Bug Report: VPlayer does not detect stalls #15974

mattlord · 2024-05-18T18:42:56Z

Overview of the Issue

The VPlayer can become stuck/stalled without realizing it itself and thus without generating a helpful error and/or log message. Instead the user only sees very vague EOF errors/messages after things have been stuck/stalled for some time. It is very unclear what is happening and what the user could/should do to try and correct it.
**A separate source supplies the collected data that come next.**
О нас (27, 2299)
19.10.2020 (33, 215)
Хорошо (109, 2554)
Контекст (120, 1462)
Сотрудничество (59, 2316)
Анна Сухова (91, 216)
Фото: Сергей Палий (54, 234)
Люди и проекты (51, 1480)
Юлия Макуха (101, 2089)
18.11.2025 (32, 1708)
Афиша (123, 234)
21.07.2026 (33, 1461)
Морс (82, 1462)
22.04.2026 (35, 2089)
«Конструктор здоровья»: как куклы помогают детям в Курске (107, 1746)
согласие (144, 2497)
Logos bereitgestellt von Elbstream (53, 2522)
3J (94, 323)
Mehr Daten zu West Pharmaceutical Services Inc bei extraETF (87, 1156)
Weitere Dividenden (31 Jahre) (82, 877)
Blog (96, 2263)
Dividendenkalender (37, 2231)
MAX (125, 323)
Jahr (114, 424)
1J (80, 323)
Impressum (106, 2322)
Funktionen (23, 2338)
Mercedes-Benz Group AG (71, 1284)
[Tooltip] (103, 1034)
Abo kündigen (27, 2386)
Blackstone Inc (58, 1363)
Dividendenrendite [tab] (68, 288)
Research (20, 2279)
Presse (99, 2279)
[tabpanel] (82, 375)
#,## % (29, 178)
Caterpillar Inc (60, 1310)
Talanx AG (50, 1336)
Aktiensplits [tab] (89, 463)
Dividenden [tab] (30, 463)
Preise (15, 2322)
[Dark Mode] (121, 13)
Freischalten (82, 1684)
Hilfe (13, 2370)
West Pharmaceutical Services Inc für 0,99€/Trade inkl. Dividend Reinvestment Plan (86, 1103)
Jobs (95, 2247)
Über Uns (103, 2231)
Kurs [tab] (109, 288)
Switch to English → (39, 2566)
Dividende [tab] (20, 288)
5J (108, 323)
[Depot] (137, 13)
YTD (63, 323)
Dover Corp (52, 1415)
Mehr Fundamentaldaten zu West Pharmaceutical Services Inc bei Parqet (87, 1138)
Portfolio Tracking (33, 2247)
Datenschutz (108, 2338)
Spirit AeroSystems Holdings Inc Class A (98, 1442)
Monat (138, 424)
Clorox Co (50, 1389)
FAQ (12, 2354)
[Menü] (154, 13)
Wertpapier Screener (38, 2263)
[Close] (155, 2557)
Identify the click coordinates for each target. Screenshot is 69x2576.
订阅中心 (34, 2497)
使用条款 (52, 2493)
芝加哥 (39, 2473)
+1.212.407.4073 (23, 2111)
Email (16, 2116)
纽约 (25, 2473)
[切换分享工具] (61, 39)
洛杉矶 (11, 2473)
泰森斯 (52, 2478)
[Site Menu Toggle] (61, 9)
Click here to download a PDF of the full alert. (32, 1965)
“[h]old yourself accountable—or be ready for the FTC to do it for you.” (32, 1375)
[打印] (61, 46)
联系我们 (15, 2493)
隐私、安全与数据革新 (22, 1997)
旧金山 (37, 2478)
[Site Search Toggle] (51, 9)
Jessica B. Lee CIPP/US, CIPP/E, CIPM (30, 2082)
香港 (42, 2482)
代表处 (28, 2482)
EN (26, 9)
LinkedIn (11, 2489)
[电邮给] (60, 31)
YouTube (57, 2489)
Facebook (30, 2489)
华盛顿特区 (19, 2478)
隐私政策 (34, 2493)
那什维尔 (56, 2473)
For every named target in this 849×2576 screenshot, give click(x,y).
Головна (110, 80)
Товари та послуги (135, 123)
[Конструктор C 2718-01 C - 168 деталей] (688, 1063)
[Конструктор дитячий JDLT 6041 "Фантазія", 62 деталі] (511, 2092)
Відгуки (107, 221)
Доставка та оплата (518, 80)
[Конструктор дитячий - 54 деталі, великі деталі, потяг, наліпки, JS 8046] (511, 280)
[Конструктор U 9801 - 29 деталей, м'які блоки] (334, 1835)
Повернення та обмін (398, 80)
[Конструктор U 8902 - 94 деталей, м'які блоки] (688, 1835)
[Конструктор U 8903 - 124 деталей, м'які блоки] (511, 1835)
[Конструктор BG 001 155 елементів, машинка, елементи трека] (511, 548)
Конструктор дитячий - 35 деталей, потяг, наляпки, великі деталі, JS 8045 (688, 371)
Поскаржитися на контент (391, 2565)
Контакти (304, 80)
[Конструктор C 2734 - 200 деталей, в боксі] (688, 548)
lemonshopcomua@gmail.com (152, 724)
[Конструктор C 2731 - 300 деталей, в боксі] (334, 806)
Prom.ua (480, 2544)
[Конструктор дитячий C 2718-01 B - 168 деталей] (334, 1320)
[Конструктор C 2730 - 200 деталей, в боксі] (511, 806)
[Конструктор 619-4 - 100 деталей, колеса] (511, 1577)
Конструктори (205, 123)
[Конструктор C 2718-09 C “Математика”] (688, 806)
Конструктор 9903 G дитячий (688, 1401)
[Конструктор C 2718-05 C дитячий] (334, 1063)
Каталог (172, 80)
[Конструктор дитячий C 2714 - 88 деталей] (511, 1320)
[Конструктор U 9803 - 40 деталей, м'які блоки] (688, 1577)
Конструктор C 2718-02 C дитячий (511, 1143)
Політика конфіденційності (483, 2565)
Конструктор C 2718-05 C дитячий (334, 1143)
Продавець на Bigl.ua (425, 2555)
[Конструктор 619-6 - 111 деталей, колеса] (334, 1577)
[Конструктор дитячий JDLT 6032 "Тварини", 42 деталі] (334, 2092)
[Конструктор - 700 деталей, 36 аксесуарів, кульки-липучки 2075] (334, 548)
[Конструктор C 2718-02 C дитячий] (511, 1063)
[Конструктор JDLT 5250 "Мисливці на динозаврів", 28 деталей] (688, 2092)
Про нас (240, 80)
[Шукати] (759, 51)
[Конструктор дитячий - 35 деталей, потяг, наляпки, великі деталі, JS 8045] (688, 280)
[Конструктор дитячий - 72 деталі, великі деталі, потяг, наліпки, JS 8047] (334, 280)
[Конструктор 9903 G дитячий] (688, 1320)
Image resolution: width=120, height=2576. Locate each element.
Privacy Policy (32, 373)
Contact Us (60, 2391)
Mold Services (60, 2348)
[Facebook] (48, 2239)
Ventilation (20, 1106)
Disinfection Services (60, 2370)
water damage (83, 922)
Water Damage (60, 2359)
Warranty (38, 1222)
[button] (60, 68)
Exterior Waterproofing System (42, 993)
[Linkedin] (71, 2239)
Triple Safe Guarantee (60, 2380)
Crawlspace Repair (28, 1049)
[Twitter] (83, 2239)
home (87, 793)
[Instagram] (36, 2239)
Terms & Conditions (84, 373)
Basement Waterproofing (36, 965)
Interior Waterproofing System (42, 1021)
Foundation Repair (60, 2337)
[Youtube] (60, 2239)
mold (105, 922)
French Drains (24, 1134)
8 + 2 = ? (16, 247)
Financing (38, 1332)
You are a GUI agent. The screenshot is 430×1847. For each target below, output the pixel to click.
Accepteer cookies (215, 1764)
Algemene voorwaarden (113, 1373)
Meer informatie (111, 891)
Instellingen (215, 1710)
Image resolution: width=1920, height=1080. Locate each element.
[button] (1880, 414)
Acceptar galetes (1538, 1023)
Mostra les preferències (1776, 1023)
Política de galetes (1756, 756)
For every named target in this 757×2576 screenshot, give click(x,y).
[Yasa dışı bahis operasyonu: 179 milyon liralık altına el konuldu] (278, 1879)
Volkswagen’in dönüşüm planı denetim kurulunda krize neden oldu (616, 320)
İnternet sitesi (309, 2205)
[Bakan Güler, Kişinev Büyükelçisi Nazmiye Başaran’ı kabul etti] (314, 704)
Detailed description and explanation of a case seen in production

MySQL connection:

The filtered DB user that VReplication uses (vplayer in this case) on the target is executing replicated inserts/updates/deletes that are part of a transaction wrapping the current batch of events (along with updating the workflow's position when the batch commits/completes).

VReplication / OnlineDDL:

We're regularly going into the error state and then retrying.
But we're not making any progress, we're stuck on the same GTID position.
In the end, we saw that this was because each query we ended up executing on the target (by the vplayer) — from the replicated binlog events — was doing a table scan and it was a large table. This was an OnlineDDL bug resulting from how we handle when the charset + collation is changed on PK columns — but that is beside the point here as it's a general scenario that can occur in VReplication.

Thesis:

The vplayer is stuck trying to process the last batch read from the relay log. It cannot complete/commit that batch quickly as each table WRITE is doing a scan (each one taking ~ 3-5 seconds in case seen) and thus it cannot complete the batch of contents last read from the relay log in a typically reasonable amount of time.
This means that the goroutine writing the next batch to the relay log ends up blocked as we hit the configured max relay log items / bytes on the target.
This in turn means that we eventually cannot read more events from the open com_binlog_dump_gtid connection on the source tablet as that's what is then sent to the vplayer on the target tablet (via the VStream RPC call that the target made to the source) to write to the relay log.
When in this state the load resulting from replication combined with a high write rate coming in from the user/application — for OnlineDDL everything is done on the shard primary (it's the source and target for the workflow) — we're not able to generate new heartbeat events and thus mysqld ends up closing the binlog dump connection when no more IO is done by the time we hit slave_net_timeout. When this error eventually ends the VStream RPC from the target to the source — it takes quite some time as the vreplicator will retry internally when an ephemeral error is encountered in the stream — the workflow goes into the error state (to be retried 5 seconds later by default).
So we are stuck in this loop indefinitely and not making any progress.
⚠️ Once in this state there's a backlog of pending lock requests for the workflow's _vt.vreplication record and thus you cannot even STOP the workflow as that is done by updating the record and setting the state = Stopped (the vreplicator keeps trying to send heartbeats through the MySQL replication stream from the source to target via vreplicator.updateHeartbeatTime() with each attempt hanging, at least until innodb_lock_wait_timeout).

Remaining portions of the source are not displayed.